> Was zu tun ist:
**A.** In welcher Stadt musste der Nomadenjunge laut dem Text über Galsan Tschinags Roman Germanistik studieren?
**B.** Gib aus dem Text über Galsan Tschinags Roman die Passage von „- Galsan Tschinag: Die“ bis „in unserer Haut.“ wortgetreu wieder.

> Lesetext:

..........

- Galsan Tschinag: Die Rückkehr. Roman meines Lebens
Wieder hat das Leben einen Roman geschrieben. Darin hat ein Nomadenjunge aus dem Altai-Gebirge zu DDR-Zeiten in Leipzig Germanistik studieren müssen, um im Alter als Häuptling und Schamane heimzukehren: «Das ist die Bergsteppenwelt des Hohen Altai im sanften Westen der Mongolei. Er ist unsere große Jurte. Ist sie noch in Ordnung, fühlen wir uns wohl in unserer Haut.

..........

> Auflistung:
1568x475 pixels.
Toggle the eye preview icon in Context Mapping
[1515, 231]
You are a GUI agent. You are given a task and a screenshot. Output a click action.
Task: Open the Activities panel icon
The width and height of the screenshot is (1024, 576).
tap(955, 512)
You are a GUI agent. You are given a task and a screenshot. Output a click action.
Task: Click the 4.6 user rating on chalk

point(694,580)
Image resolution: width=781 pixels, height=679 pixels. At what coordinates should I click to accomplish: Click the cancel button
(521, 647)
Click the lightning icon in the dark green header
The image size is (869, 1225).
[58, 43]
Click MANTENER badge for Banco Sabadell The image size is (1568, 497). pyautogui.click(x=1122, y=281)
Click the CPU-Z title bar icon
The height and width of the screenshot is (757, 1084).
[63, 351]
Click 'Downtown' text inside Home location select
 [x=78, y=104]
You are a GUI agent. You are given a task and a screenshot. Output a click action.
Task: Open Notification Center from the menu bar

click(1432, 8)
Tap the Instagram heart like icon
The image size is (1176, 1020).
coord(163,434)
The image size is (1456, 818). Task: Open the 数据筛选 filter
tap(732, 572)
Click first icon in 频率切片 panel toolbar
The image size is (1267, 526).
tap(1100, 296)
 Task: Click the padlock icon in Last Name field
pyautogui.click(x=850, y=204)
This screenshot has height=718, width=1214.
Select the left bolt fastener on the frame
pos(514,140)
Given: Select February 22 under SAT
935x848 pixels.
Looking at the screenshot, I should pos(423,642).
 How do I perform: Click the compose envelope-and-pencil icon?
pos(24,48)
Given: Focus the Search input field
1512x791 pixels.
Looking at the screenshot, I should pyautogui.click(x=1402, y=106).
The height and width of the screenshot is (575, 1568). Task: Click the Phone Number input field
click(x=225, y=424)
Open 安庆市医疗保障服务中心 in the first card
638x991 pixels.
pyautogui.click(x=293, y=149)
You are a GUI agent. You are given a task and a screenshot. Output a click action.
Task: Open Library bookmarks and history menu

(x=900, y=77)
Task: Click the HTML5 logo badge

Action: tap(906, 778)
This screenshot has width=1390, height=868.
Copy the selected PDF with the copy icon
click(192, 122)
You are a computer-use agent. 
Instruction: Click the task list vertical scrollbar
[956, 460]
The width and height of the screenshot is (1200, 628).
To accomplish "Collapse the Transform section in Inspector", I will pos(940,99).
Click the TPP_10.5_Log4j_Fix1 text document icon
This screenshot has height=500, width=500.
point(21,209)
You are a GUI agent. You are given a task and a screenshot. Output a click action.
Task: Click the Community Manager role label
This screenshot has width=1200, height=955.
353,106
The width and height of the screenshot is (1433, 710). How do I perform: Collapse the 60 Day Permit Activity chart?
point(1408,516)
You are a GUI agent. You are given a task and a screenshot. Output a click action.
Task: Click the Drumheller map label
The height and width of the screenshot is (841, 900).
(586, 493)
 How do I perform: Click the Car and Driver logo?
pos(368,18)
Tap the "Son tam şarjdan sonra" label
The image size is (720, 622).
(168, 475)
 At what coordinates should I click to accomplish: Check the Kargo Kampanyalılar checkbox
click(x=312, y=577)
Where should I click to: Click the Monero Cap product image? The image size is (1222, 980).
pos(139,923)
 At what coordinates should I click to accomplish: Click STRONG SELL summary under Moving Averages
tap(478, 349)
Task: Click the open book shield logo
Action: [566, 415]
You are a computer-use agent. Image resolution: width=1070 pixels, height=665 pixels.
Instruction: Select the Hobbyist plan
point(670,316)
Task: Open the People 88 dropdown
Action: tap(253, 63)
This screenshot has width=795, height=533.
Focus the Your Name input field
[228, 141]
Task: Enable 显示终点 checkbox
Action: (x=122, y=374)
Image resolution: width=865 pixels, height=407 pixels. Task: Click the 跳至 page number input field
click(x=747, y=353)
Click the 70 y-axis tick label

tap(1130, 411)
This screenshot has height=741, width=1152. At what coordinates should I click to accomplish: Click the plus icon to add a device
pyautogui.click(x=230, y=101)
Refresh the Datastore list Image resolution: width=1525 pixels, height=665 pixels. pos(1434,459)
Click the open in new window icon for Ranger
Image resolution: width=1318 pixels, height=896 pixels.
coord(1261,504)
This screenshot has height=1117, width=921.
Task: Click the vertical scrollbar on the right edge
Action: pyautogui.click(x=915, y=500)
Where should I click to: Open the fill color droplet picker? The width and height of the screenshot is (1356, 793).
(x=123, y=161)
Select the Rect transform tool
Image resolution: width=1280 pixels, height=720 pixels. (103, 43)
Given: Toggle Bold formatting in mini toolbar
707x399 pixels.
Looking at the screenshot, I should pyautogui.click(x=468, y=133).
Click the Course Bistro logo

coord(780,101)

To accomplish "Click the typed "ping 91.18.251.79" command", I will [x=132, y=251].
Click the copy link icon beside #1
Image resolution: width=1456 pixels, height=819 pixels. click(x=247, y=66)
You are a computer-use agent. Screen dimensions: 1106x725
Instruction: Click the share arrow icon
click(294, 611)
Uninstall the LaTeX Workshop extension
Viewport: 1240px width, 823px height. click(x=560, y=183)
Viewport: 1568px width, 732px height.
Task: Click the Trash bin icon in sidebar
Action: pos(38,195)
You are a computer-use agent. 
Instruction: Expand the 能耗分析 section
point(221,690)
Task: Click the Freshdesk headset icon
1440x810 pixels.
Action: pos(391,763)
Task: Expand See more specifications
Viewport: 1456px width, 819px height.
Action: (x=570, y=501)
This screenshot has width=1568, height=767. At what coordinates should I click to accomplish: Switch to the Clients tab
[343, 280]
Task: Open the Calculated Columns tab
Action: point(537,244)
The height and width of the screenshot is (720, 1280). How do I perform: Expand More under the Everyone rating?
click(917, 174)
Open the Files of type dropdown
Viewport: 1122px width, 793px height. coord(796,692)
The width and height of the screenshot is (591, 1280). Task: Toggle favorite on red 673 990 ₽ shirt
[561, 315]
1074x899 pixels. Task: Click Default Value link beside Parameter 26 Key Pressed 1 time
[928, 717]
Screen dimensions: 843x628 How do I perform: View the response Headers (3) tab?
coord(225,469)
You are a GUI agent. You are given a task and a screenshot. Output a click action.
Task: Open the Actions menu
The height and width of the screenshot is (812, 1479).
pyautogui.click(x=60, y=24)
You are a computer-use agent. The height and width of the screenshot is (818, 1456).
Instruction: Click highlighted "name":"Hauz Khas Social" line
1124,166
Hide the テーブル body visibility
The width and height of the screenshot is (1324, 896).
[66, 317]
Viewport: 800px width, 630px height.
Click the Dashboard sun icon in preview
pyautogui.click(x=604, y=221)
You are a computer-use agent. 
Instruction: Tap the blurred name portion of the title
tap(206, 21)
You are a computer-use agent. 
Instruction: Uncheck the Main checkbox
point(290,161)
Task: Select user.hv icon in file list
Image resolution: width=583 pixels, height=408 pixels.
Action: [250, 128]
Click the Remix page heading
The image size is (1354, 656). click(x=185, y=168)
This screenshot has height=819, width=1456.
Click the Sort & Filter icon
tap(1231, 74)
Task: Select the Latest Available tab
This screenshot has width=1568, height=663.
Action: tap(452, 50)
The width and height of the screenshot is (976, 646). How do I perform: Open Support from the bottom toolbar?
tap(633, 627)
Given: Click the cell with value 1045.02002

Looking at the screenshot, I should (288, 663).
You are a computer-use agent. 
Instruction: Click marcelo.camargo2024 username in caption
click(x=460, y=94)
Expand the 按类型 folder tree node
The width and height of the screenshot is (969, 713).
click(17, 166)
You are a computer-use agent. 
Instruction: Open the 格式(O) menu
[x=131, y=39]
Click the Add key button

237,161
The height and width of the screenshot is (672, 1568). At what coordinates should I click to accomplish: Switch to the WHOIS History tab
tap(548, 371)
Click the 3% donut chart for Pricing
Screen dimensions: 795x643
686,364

..........

> Ergebnisse je Aufgabe:
**A.** In Leipzig, zu DDR-Zeiten.

**B.**
- Galsan Tschinag: Die Rückkehr. Roman meines Lebens
Wieder hat das Leben einen Roman geschrieben. Darin hat ein Nomadenjunge aus dem Altai-Gebirge zu DDR-Zeiten in Leipzig Germanistik studieren müssen, um im Alter als Häuptling und Schamane heimzukehren: «Das ist die Bergsteppenwelt des Hohen Altai im sanften Westen der Mongolei. Er ist unsere große Jurte. Ist sie noch in Ordnung, fühlen wir uns wohl in unserer Haut.